• **Problem statement**: From the listing below, set down exactly the lines between the one holding "Open 养老保险关系转移经办机构查询" and the one holding "Click the 60%", inclusive. No other line is wanted.
*** Opening Available data ***
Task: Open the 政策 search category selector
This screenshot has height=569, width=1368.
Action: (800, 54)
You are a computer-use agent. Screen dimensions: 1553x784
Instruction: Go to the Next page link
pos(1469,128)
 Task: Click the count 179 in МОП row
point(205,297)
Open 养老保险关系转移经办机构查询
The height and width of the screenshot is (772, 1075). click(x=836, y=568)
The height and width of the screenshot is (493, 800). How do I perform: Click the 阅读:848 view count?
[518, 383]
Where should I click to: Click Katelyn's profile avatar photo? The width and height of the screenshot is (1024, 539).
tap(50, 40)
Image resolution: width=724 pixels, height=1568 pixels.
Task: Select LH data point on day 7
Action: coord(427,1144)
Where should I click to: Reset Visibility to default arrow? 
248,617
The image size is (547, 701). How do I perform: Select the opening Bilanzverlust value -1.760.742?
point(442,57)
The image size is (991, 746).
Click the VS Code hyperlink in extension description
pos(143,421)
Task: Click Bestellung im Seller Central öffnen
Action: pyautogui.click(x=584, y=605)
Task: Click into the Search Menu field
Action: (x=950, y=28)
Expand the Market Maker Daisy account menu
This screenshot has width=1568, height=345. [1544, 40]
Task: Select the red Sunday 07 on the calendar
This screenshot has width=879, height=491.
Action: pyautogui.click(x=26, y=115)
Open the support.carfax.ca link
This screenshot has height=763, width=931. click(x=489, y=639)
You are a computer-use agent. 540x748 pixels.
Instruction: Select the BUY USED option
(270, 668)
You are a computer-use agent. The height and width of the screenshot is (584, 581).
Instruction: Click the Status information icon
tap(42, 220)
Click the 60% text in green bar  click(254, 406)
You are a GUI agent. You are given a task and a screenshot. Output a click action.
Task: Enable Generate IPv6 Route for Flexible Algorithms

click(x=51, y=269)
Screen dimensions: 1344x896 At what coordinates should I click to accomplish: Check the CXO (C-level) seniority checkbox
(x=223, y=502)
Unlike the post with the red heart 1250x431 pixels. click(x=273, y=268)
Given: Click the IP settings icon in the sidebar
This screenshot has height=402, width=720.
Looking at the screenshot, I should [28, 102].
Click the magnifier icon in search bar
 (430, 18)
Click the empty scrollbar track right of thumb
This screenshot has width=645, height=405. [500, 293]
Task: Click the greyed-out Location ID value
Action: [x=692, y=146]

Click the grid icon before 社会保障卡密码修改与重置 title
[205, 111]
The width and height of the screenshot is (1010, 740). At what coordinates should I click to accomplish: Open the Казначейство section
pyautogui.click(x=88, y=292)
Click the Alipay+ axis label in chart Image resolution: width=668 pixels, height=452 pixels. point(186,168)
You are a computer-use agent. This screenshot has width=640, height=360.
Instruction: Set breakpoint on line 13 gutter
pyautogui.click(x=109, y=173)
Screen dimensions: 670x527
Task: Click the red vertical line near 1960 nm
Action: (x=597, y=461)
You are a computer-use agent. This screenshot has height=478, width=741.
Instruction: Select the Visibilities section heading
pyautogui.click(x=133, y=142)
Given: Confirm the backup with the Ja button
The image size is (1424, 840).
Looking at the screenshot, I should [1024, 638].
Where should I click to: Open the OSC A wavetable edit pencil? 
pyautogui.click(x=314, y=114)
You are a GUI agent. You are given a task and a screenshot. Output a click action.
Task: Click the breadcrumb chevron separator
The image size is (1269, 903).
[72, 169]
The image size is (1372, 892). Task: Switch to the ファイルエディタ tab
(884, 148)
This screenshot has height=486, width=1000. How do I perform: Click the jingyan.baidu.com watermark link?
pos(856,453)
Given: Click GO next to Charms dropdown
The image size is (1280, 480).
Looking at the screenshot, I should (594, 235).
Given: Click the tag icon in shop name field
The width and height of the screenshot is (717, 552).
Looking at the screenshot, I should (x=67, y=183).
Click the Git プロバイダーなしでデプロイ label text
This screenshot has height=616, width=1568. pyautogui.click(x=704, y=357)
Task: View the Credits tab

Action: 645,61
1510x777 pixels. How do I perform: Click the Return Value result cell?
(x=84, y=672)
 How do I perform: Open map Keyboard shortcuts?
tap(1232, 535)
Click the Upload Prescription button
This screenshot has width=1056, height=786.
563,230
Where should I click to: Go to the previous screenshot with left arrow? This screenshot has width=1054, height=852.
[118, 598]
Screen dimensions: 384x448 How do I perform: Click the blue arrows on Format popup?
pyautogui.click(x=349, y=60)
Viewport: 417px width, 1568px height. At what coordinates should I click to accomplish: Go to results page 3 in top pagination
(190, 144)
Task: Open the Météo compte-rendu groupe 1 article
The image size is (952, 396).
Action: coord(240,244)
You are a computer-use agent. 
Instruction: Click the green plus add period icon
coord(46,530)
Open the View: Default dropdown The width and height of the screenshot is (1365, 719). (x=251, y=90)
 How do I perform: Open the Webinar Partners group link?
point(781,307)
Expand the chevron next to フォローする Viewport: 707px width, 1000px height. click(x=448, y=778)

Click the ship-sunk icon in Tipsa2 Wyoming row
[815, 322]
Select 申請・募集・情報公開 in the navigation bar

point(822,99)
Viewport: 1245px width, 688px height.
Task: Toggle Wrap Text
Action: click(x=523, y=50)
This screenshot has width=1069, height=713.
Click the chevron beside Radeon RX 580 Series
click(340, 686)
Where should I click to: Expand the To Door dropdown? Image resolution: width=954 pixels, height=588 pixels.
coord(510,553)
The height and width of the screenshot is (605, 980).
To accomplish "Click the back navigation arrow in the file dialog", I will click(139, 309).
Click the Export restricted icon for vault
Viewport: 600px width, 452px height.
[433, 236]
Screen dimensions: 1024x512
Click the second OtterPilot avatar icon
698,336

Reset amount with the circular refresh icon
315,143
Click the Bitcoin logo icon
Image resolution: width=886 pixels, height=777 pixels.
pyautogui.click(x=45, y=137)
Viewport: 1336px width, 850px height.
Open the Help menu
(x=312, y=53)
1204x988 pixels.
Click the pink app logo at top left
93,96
*** Closing Available data ***
• **Response for this exercise**:
Open 养老保险关系转移经办机构查询
The height and width of the screenshot is (772, 1075). click(x=836, y=568)
The height and width of the screenshot is (493, 800). How do I perform: Click the 阅读:848 view count?
[518, 383]
Where should I click to: Click Katelyn's profile avatar photo? The width and height of the screenshot is (1024, 539).
tap(50, 40)
Image resolution: width=724 pixels, height=1568 pixels.
Task: Select LH data point on day 7
Action: coord(427,1144)
Where should I click to: Reset Visibility to default arrow? 
248,617
The image size is (547, 701). How do I perform: Select the opening Bilanzverlust value -1.760.742?
point(442,57)
The image size is (991, 746).
Click the VS Code hyperlink in extension description
pos(143,421)
Task: Click Bestellung im Seller Central öffnen
Action: pyautogui.click(x=584, y=605)
Task: Click into the Search Menu field
Action: (x=950, y=28)
Expand the Market Maker Daisy account menu
This screenshot has width=1568, height=345. [1544, 40]
Task: Select the red Sunday 07 on the calendar
This screenshot has width=879, height=491.
Action: pyautogui.click(x=26, y=115)
Open the support.carfax.ca link
This screenshot has height=763, width=931. click(x=489, y=639)
You are a computer-use agent. 540x748 pixels.
Instruction: Select the BUY USED option
(270, 668)
You are a computer-use agent. The height and width of the screenshot is (584, 581).
Instruction: Click the Status information icon
tap(42, 220)
Click the 60% text in green bar  click(254, 406)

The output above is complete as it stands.